All enrolled patients were tested with physical examinations, blood routine, blood chemistry, electrocardiogram, bone marrow biopsies and imaging examination. The endoscopy examination included a conchoscope and a nasopharyngolaryngoscope. The imaging examination included enhanced computer tomography (CT) of the neck, chest, abdomen and pelvic cavity, enhanced magnetic resonance imaging (MRI) of the involved sites or whole-body positron emission tomography (PET-CT). Information on sex, primary tumor location, ECOG score, Ann Arbor stage, lactate dehydrogenase (LDH) level, plasma EBV DNA titer, B symptoms, primary tumor invasion (PTI), chemoradiotherapy pattern, chemotherapy regimen, the number of chemotherapy cycles, radiation dose, date of diagnosis, and date of first disease progression or death was collected.

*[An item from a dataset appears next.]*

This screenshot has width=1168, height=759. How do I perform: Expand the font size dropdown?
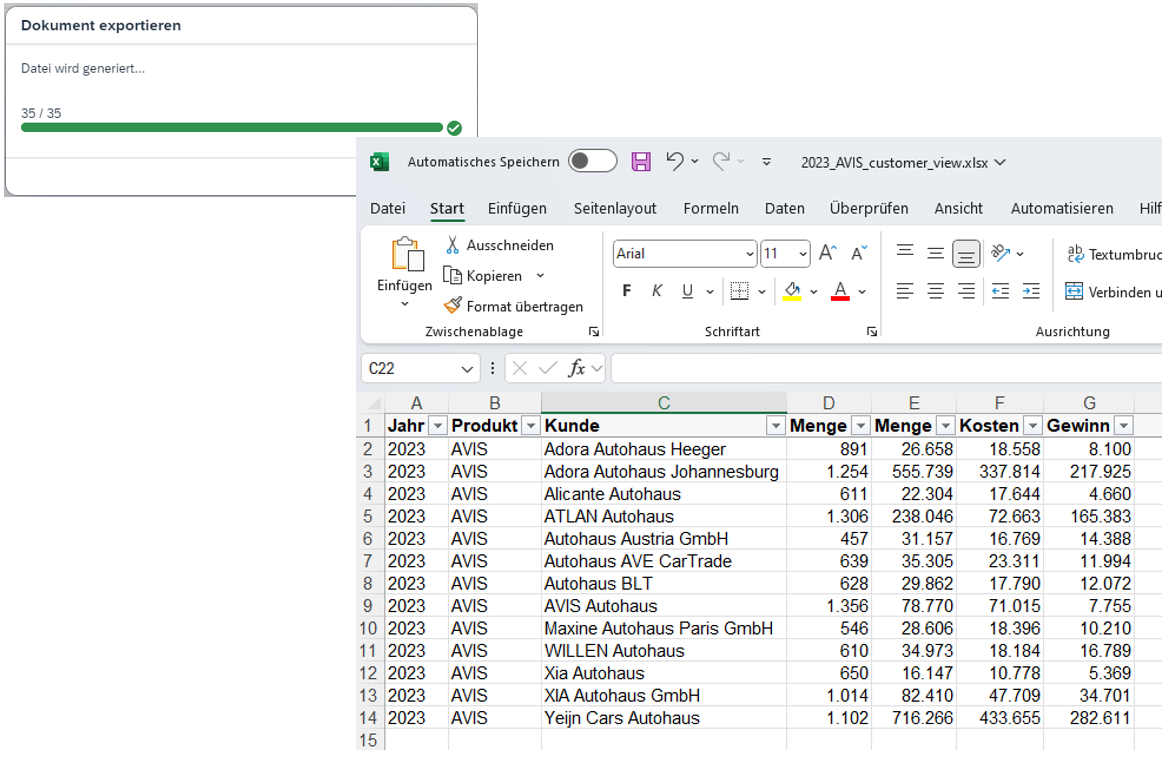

Primary tumor location referred to the initial site of the main symptoms at the time of diagnosis. Nasal site indicated that the primary tumor location was the nasal cavity, with or without other sites or organ involvement. Extranasal site indicated that the primary tumor location involved the upper aerodigestive tract, except for the nasal cavity. PTI was defined as lesions invading adjacent structures or tissues (such as bone or skin) or single or multiple anatomical sites of the upper aerodigestive tract (such as the paranasal sinus, nasopharynx, oropharynx, laryngopharynx, tonsil, and larynx).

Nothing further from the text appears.